◆ **WHAT YOU SHOULD DO**
List every line from the start of the entries down through the line containing "click(x=245, y=870)" as a numbered list, skipping any blank lines. Leave the pictures out.
———
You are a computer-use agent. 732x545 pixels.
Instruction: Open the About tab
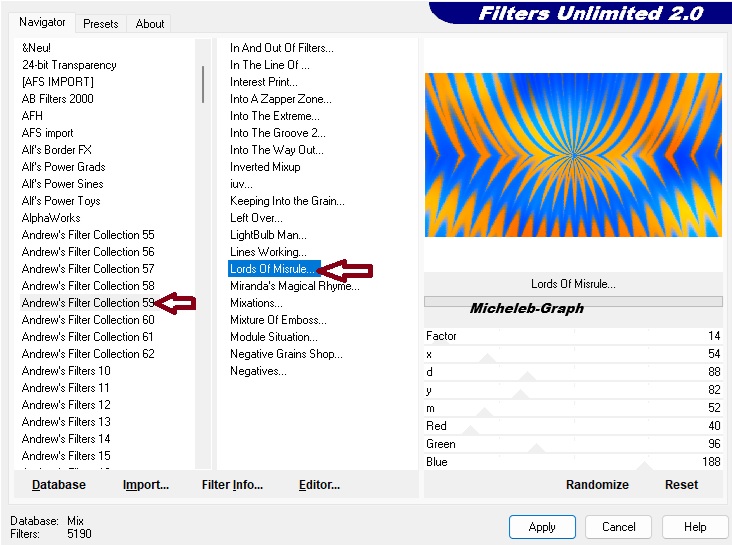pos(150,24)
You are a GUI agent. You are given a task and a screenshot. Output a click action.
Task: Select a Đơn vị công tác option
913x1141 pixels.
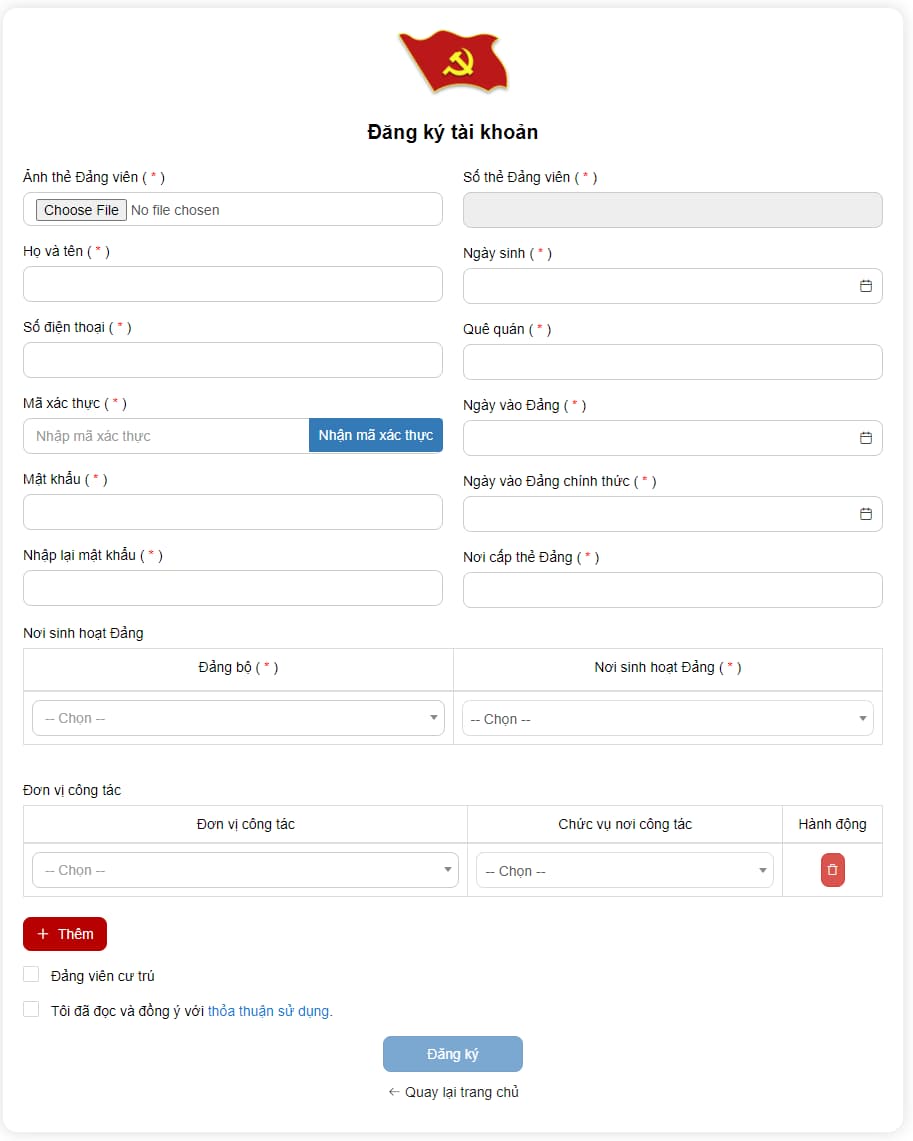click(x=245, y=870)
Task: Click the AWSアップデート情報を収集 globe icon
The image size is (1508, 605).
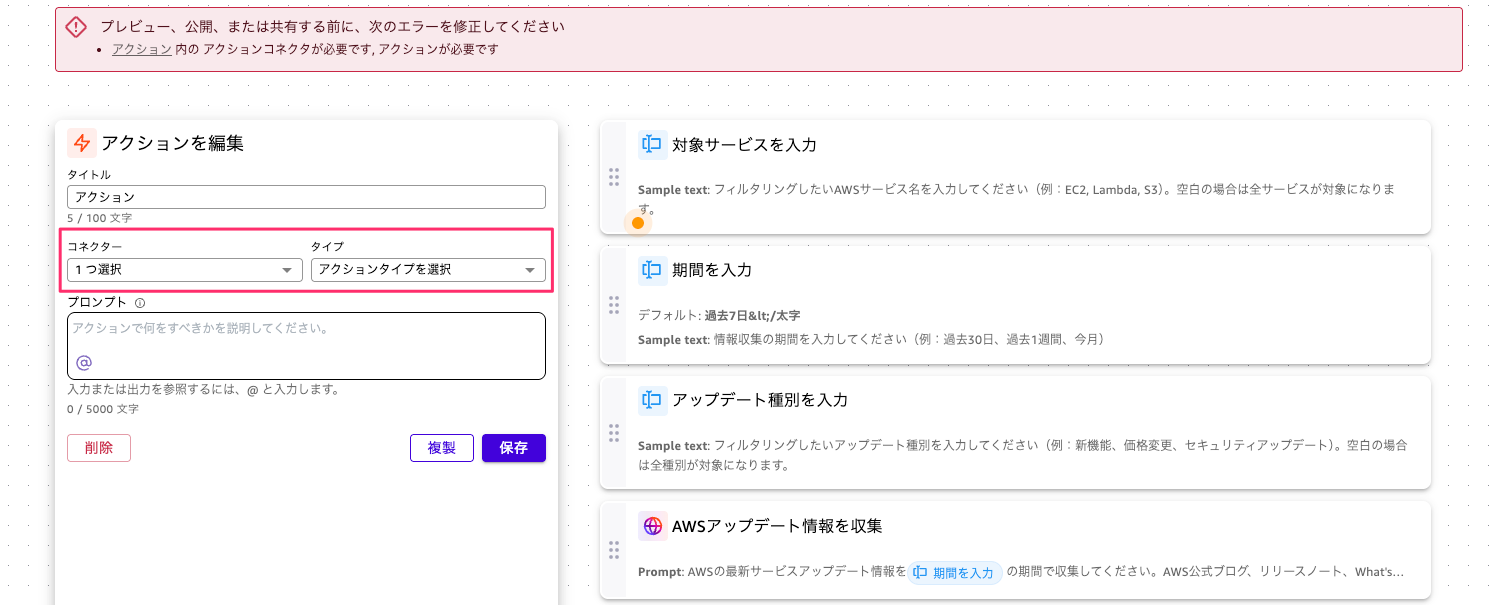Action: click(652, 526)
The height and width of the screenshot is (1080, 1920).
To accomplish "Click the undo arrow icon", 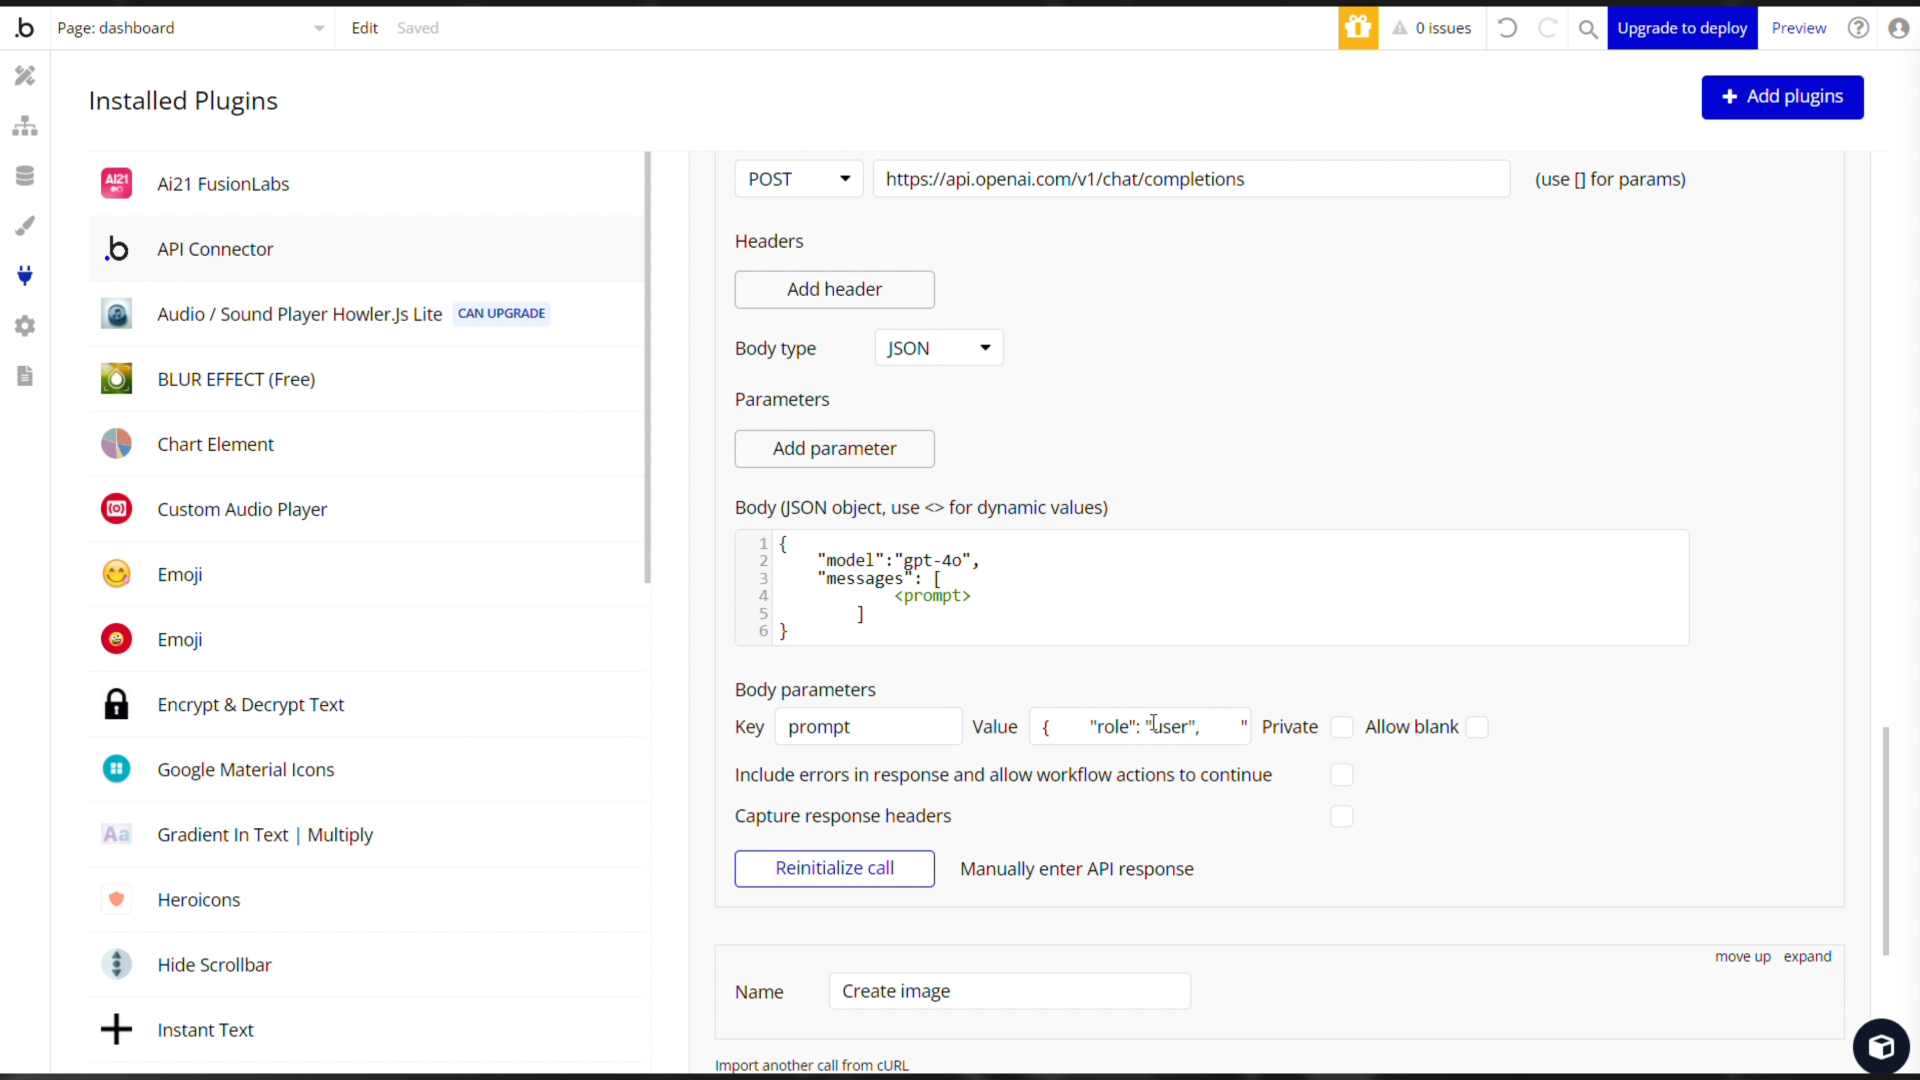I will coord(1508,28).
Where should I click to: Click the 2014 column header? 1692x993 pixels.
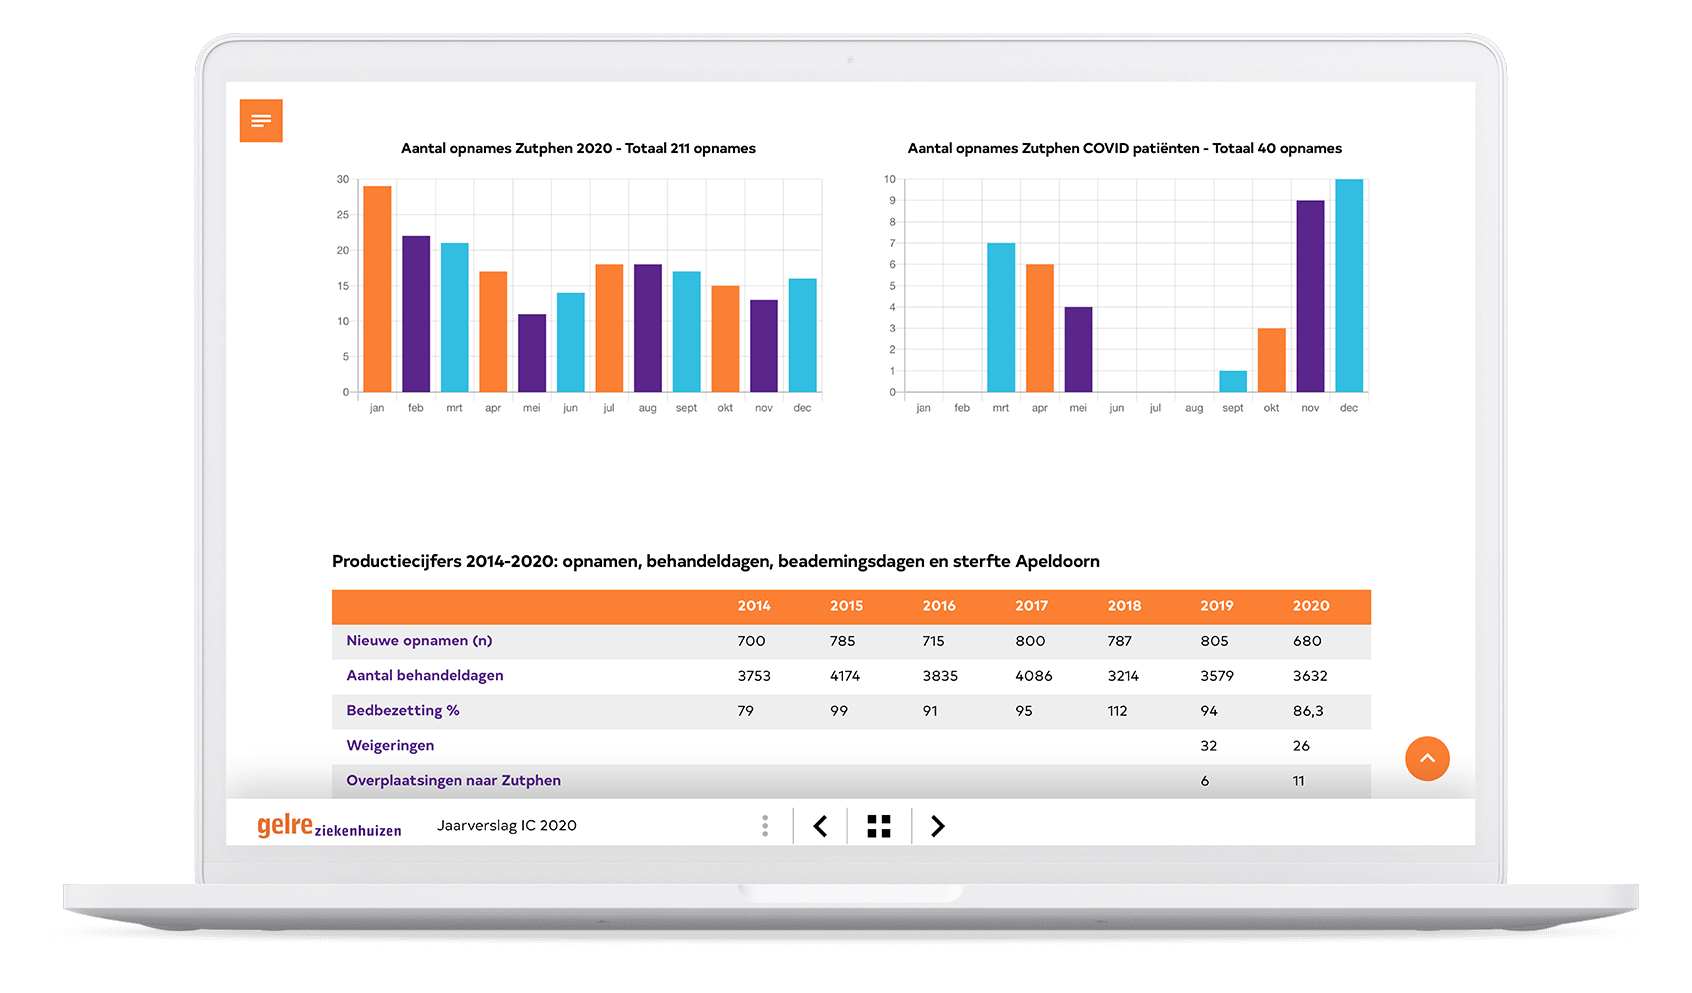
———
◆ **THE OUTPUT**
1. You are a computer-use agent. 732x545 pixels.
2. Instruction: Open the About tab
3. pos(150,24)
4. You are a GUI agent. You are given a task and a screenshot. Output a click action.
5. Task: Select a Đơn vị công tác option
6. 913x1141 pixels.
7. click(x=245, y=870)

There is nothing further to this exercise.